◆ Given passage ◆
Content starts

41604 jack kingdon hair ONE OF THE CREW: Foundation year 2 Jack Kingdon

Dr Weidi’s reparations drew admiring glances from colleagues, quickly followed by enquiries about his availability to do other cuts.

Faced with rising demand, Dr Weidi recruited two of his hair models, foundation year 2 junior doctors Jack Cullen and Luca Scott, to extend this wellbeing initiative to other members of the department and hospital. A crash course in barbering courtesy of YouTube videos swiftly followed.

‘We searched online for people who were cutting their own hair because their techniques were very simple,’ says Dr Weidi. ‘I had a pair of clippers to maintain my own hair and I’d shave my brother’s now and again – but the rest we learnt as we went along.’

Lockdown Lids was launched in mid-April, with senior colleagues’ blessing. The trio did the cuts in their own time, generally at the end of a shift and always with colleagues with whom they were working that day.

They observed a strict cleaning, handwashing and sterilising regime, and both ‘clients’ and ‘barbers’ wore masks.

In response to reports of an alarming rise in domestic violence during lockdown, the barbers decided to set up an online fundraising page for Refuge – the domestic violence charity – inviting donations in exchange for haircuts.

Done in a snip

harrison carter PERFECT PARTING: Foundation year 2 Harrison Carter

Though most of the initial clients were men, women soon started asking for cuts too, prompting yet more searches for online videos about layering, bobs and cutting Afro hair.

Hair styling is a great leveller but Dr Weidi could not help but feel nervous when his first women’s cut turned out to be a consultant.

‘She has incredibly thick, beautiful hair and I was so worried I might ruin it,’ he recalls. ‘And she was my boss! But actually it went well. What we did was really basic but people were pretty happy.’

By this time, the ongoing pandemic, and the weeks leading up to lockdown especially, had taken their toll. Sitting in the chair proved to be a safe space for people to open up.

‘There had been a lot of anxiety before lockdown about what was to come: patient numbers were going up and we were seeing some very young people who were very sick coming into the department. When lockdown came, patient numbers reduced because we’re a city-centre teaching hospital and suddenly there were no tourists or people going out to bars. But there was still concern over things like PPE [personal protective equipment],’ says Dr Weidi.

Content ends

◆ Provided records ◆
Content starts

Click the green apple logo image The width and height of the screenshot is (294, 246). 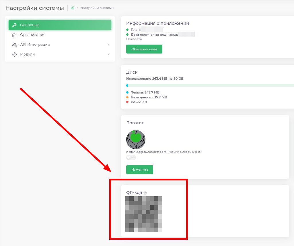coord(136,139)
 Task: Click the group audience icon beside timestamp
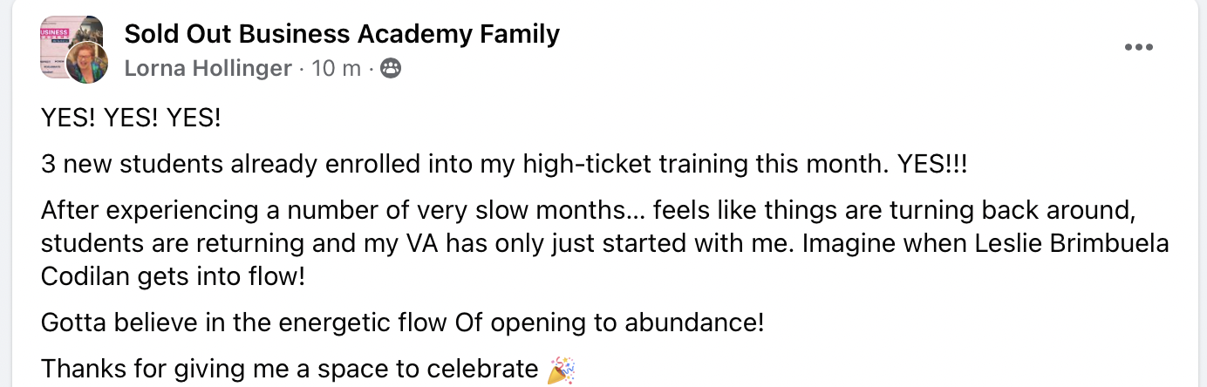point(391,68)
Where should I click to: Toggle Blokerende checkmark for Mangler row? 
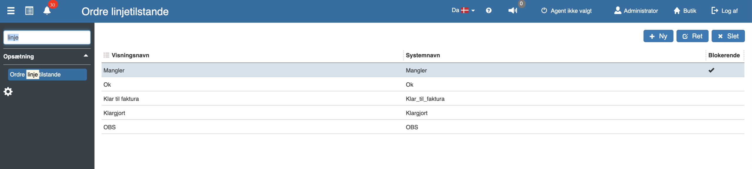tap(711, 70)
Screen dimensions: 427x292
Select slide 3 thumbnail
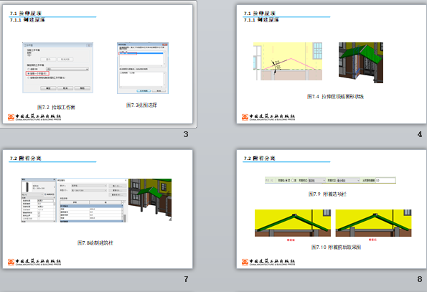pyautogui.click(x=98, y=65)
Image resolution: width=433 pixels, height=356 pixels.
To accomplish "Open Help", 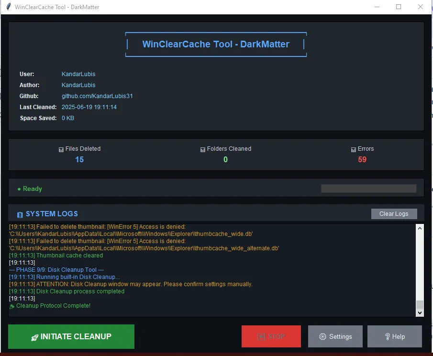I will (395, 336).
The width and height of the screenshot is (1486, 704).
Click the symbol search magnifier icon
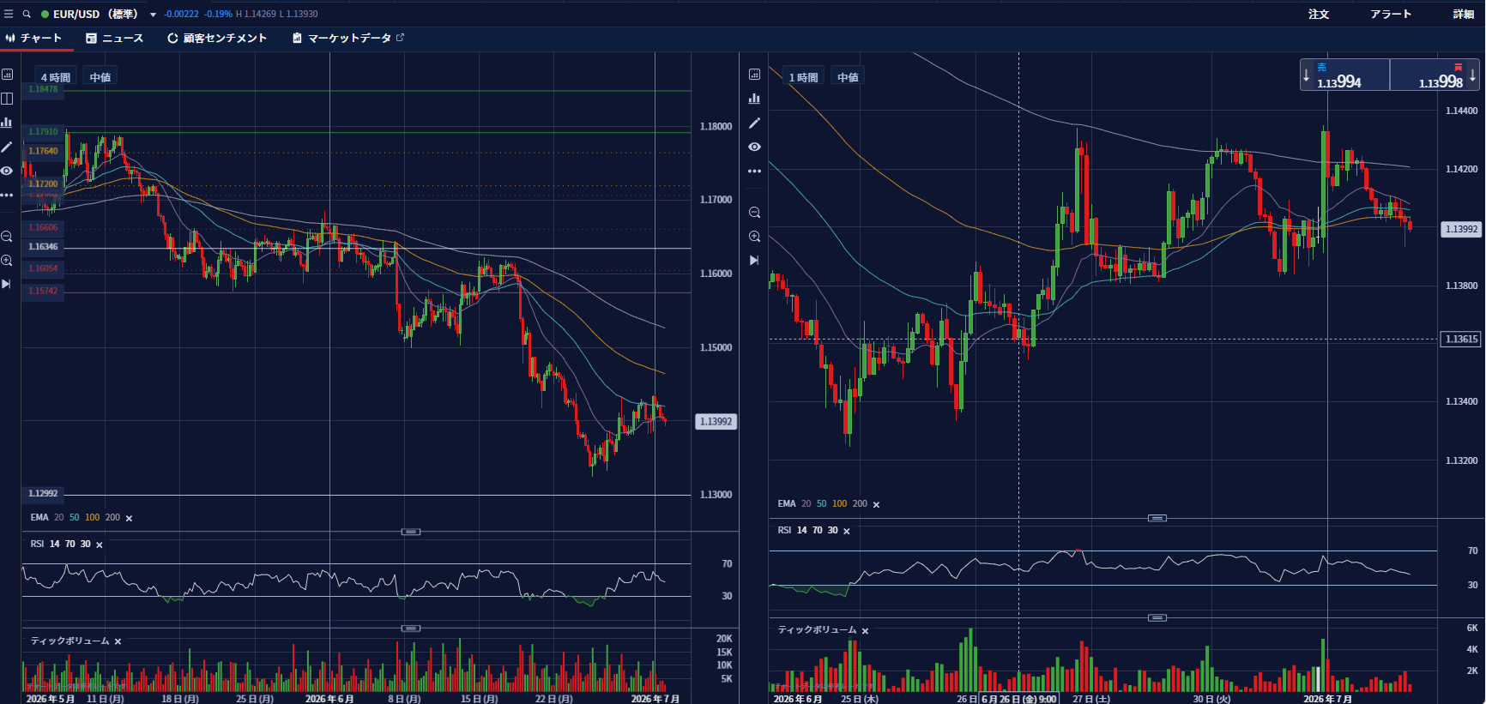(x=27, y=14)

Content ends
Content starts

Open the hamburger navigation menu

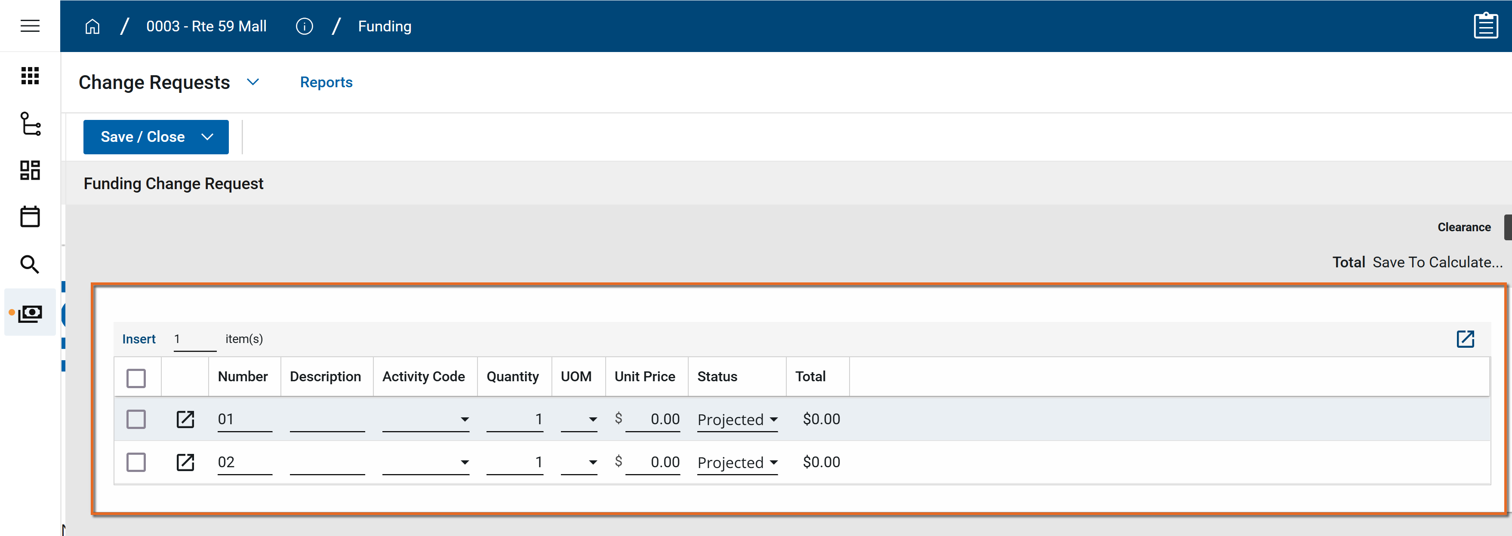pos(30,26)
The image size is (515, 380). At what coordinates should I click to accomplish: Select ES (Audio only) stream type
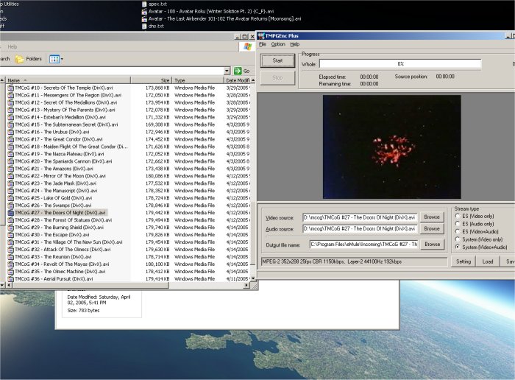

Content ends
Content starts

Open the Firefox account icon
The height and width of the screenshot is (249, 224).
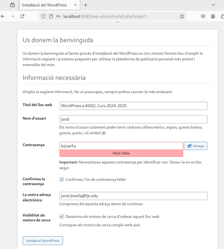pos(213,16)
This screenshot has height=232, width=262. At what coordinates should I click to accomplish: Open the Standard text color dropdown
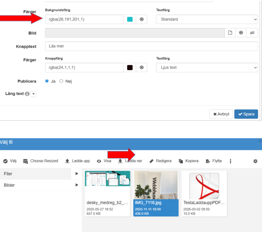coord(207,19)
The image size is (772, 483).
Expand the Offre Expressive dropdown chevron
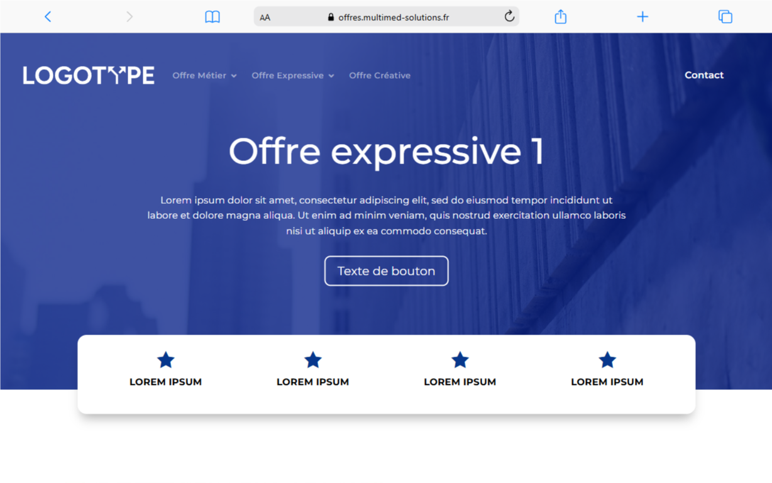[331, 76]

Content ends

◆ Exercise description ◆
Carry on the article about the hospital doctors' Lockdown Lids haircuts from the point where it stops.

◆ Response area ◆
I think we are getting better at self-care but we’re still not good at it
Dr Weidi

‘As I cut their hair, I learnt so much about people, about them as individuals, about where people lived, how they were doing in lockdown. A lot of people weren’t seeing their partners, some people were stressed about elderly family members, or the lack of PPE, so it was literally a place to just sit and offload. They were also expressing how stressed they were about looking unprofessional or how long hair was affecting their self-esteem.

‘Chat is pretty difficult after a night shift because you’re not as sharp as you’d want to be. I’d only ever do one cut after a night shift because it would be too risky otherwise.’

Salon support

By early July, when high-street barbers and salons reopened, Drs Weidi, Cullen and Scott had cut 20 women’s hair and more than 100 men’s. And Lockdown Lids had raised more than £4,000 for Refuge, as staff’s friends and family began donating too, some from as far afield as Australia.

Dr Weidi has since moved on to another hospital but he knows that time and that team will be ‘forever etched in the memory’.

‘In a good emergency department, people work quite tightly as a team – and the COVID situation has definitely strengthened those bonds,’ he says. ‘With the big pressure comes the real relief of the support and friendship of those around you.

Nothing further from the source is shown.